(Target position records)
╔══

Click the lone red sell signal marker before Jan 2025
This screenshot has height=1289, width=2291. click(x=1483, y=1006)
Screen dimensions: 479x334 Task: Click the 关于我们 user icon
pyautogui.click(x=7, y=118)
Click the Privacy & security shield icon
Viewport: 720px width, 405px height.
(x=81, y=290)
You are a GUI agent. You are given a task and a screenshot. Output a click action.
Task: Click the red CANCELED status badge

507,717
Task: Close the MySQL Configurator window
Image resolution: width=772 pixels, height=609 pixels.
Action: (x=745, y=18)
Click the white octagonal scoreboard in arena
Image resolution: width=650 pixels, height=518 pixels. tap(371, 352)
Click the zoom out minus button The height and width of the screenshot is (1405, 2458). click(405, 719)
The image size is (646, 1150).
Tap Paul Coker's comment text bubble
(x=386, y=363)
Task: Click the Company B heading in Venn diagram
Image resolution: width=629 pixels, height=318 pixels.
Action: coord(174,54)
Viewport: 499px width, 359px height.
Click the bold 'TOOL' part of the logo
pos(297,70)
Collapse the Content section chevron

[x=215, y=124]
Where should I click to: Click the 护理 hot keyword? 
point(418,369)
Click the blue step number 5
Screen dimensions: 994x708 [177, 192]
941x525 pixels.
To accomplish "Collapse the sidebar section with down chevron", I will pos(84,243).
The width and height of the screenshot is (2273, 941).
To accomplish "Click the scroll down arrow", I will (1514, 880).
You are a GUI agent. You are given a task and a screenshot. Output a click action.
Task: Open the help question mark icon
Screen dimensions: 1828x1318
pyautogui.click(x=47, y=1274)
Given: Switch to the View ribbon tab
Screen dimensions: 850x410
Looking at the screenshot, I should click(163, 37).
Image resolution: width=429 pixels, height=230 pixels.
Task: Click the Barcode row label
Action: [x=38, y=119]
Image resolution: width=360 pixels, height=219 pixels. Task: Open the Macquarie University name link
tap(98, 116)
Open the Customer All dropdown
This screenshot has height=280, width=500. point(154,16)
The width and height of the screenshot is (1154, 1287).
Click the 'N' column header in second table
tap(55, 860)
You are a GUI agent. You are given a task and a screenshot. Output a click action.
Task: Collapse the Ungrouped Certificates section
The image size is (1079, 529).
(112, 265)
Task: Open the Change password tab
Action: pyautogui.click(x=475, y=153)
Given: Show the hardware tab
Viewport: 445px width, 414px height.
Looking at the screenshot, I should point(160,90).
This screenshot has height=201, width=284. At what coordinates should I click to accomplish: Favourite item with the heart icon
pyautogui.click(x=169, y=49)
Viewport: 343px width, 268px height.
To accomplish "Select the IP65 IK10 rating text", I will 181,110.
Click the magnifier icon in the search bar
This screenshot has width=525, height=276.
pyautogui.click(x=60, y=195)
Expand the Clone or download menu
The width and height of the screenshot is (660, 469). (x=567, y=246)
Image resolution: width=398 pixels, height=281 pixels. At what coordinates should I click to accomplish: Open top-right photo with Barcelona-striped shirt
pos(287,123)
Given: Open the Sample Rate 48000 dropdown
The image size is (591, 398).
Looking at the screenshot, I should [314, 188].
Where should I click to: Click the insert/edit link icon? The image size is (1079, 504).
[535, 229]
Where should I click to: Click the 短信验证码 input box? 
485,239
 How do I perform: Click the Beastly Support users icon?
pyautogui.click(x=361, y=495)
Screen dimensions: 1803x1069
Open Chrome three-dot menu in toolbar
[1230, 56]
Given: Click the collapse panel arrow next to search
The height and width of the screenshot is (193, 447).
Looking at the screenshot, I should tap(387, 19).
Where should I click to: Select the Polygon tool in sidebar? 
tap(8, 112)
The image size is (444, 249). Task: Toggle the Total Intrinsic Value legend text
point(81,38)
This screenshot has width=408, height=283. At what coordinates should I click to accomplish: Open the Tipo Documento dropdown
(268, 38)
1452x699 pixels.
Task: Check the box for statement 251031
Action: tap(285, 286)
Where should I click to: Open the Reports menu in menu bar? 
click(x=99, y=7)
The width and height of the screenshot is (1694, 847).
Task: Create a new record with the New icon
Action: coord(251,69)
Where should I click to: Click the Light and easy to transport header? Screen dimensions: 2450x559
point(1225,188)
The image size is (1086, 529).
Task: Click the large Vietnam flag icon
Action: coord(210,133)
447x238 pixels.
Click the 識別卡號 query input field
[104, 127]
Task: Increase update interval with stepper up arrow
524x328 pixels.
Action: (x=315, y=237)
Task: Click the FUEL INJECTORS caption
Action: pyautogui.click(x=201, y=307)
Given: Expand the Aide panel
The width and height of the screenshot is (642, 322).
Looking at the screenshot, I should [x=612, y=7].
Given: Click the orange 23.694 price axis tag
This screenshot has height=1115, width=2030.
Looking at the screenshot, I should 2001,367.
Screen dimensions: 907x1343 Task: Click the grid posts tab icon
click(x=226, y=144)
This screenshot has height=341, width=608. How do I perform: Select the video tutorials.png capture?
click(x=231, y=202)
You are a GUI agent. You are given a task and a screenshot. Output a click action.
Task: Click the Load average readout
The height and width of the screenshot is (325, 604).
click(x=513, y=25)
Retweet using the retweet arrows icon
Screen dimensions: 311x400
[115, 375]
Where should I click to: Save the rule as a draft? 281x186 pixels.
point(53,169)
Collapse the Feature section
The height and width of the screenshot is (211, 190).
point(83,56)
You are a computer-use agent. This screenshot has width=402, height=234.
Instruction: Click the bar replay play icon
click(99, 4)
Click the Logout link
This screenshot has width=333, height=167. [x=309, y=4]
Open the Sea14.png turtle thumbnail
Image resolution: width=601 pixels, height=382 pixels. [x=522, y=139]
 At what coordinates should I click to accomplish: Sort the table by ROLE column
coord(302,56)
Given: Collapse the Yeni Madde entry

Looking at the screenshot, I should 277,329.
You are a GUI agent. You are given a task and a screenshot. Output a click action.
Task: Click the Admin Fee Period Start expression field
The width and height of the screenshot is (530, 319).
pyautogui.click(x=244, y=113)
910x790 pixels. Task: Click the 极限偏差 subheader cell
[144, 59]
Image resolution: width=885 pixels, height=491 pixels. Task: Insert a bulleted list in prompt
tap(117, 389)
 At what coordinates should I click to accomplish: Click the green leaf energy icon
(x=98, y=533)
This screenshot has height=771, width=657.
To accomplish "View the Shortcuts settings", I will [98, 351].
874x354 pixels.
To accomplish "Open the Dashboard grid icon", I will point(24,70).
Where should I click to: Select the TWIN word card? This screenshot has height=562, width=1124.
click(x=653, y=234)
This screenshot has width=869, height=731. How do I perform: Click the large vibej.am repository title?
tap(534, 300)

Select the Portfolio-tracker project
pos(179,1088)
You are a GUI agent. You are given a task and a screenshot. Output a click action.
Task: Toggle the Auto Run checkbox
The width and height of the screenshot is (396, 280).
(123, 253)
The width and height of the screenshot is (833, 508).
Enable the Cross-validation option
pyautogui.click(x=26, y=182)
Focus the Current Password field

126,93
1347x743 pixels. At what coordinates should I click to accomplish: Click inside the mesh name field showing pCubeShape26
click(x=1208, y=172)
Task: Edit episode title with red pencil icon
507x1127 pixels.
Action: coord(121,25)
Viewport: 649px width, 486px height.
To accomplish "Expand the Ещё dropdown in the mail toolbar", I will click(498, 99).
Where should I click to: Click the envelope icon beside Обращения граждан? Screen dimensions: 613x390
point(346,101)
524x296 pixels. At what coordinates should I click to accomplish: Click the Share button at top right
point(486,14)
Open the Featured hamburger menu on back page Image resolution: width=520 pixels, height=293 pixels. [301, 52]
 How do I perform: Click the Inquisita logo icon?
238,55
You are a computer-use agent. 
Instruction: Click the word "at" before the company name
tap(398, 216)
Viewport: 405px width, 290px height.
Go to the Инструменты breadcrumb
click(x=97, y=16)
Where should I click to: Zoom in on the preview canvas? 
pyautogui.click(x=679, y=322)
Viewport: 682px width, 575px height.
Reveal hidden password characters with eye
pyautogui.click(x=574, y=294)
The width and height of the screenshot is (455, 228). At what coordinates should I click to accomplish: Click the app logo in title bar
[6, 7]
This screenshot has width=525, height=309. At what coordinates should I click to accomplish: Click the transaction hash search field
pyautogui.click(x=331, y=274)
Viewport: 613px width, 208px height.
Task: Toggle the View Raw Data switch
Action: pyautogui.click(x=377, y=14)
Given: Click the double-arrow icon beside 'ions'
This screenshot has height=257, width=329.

╚══

■ Instructions to follow ■
Render the records from the line containing "Where should I click to: Click the Light" through the line containing "Looking at the screenshot, I should [x=612, y=7]." as a numbered list, omitting blank lines.

■ Answer for the task ■
1. Where should I click to: Click the Light and easy to transport header? Screen dimensions: 2450x559
2. point(1225,188)
3. The image size is (1086, 529).
4. Task: Click the large Vietnam flag icon
5. Action: coord(210,133)
6. 447x238 pixels.
7. Click the 識別卡號 query input field
8. [104, 127]
9. Task: Increase update interval with stepper up arrow
10. 524x328 pixels.
11. Action: (x=315, y=237)
12. Task: Click the FUEL INJECTORS caption
13. Action: pyautogui.click(x=201, y=307)
14. Given: Expand the Aide panel
15. The width and height of the screenshot is (642, 322).
16. Looking at the screenshot, I should [x=612, y=7].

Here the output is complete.